In her poem ‘Flooding’ Shagufta Iqbal uses a few verses from a poem by poet Amrita Pritam.

In her poem ‘Ajj Aakhann Waris Shah Nu’ (Today I am calling upon Waris Shah, published 1949) Amrita Pritam movingly and passionately expressed the trauma that the 1947 India/Pakistan Partition had on women at the time. Amrita is regarded as the leading 20th Century poet of the Punjabi Language

In this poem Amrita calls out to the famous Poet Waris Shah (who had published a famous love poem called “Heer”, based on a star-crossed love story between a girl called Heer and a boy called Ranja – like the story of Romeo and Juilet) to speak from beyond the grave about the horrors the women of Punjab were suffering during partition. The poem Heer was written by Waris Shah in 1766.

Please note the translations below are not translating each word, and each verse has been translated to provide an overview of what Amrita Pritam was trying to convey.

Kiton qubran wichon bol 

Tey ajj kitab-e-ishaq daa

Koy agla warka phol

“Please get up from your grave and speak to us, and turn the next page of this love story”

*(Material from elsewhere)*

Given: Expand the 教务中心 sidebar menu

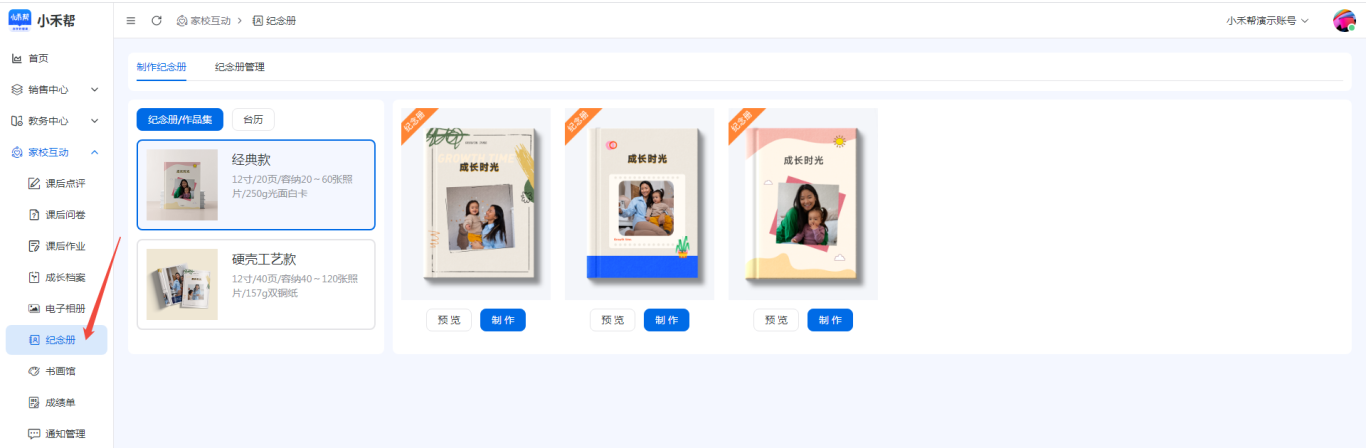Looking at the screenshot, I should pyautogui.click(x=56, y=121).
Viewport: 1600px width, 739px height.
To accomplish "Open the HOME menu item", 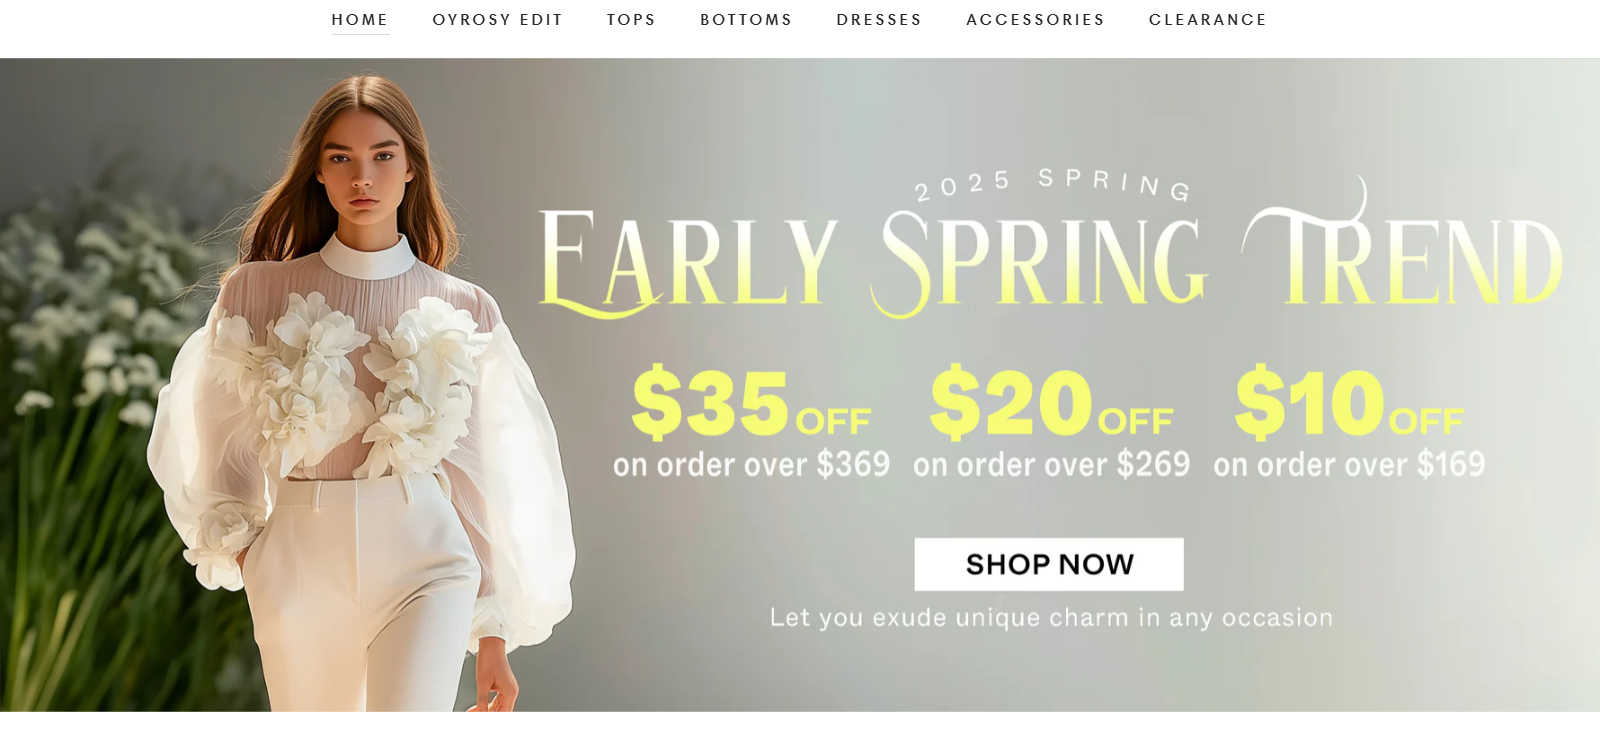I will click(x=360, y=20).
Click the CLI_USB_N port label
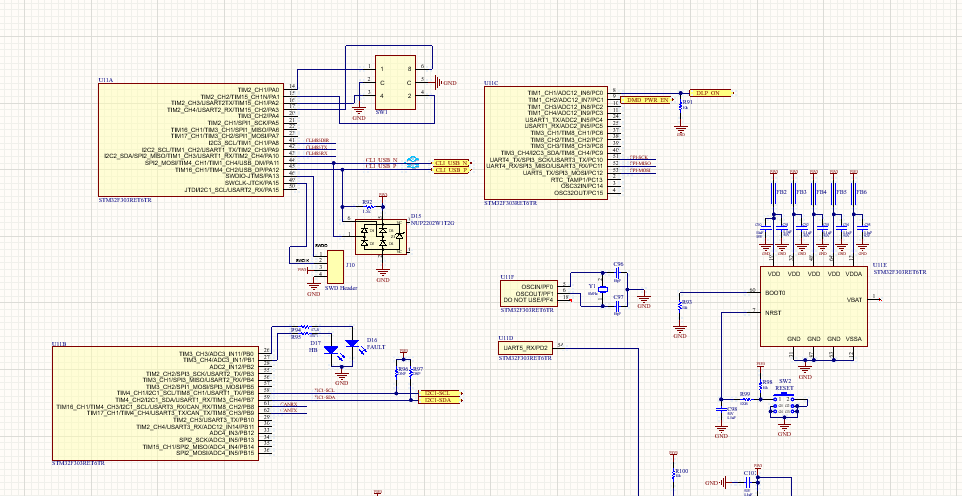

Ikk royi sii tee Punjab di

Tu likh likh maareyn wain

Ajj lakhaan teeyyan rondiyan

Tenu Waris Shah nu kain

Go and tell Waris Shah that Heer was only one daughter of Punjab, and when she suffered in love, you wrote and wrote about her suffering, but now thousands of daughters of Punjab are crying, and you are quiet.


Uth dard-mandaa diya dardiya

Utt tak apna Punjab

Ajj bailey lashaan bichiyaan

Tey loaw di parhriya chenaab

Rise from the grave (Waris) sympathiser of those who suffer and feel pain

Rise and see the state of your Punjab

Thousands of dead bodies litter the Soil of Punjab

And the Chenab River is full of blood”

Ajj Ankha Waris Shah Nu

Kiton qubran wichon bol

Tey ajj kitab-e-ishaq daa

Koy agla warka phol

“Today I call upon Waris Shah to get up from the grave and speak to us, and turn the next page of this love story”

We’d like to thank Mrs Amrita Mohan & Mr Kuljinder Singh Kahlon for helping us translate the verses from Amrita Pritam’s poem.

 

Additional Information:

This extract, copied below, may help you to understand some more about the context of this poem.

This couplet is written by Punjabi poet Amrita Pritam. In these lines Pritam has been able to express in depth the pain and sorrow in Punjab at the time of partition of India in 1947. A large part of Punjab was partitioned into the present Pakistan’s Punjab.

Amrita Pritam has related the incident to the Waris Shah's poem “HEER”. Waris Shah had perfectly expressed the pain felt by HEER in the love story of HEER RANJHA.

Pritam asks Waris Shah to speak from his grave to express the pain of the people today. Do it as beautifully as he did in his poem HEER. When Heer got separated from Ranjha, Waris Shah cried through his poetry and now thousands of love stories and relations are going to end. Who will cry for them? Who will express their pain? Who will share their sorrows? Who will express how the love got converted to hatred? All the daughters of Punjab ask Waris Shah to come out of his grave and see his Punjab whose land is covered by the dead bodies and the River Chenab is filled blood and express how it feels when violence replaces compassion, when rape replaces respect, when closely knit fabric of Punjab has been torn apart.

This has been similarly asserted by Khushwant singh in his novel 'Train to Pakistan' and also a movie based on the novel.

The reference to River Chenab has added a special touch in the poem because river Chenab is symbolically more attached with Pakistan side of Punjab this is because for most of its length it flows in Pakistan. The other rivers like Ravi, Beas and Sutlej are still on the Indian side of Punjab. And river Jhelum has not been mentioned because it mostly flows in Jammu and Kashmir and fully flows into Punjab of Pakistan. Pritam has beautifully selected Chenab to make it more touching to the reader. The river Chenab was also the setting for Waris Shah’s poem ‘Heer’, and features in other famous love stories from India like ‘Sohni Mahiwal’, ‘Mirza Sahiban’ and ‘Sassi Punnhun’. 


The poem is an expression from the stand-point of the girls. This is because they were the worst sufferers because of crimes like rape.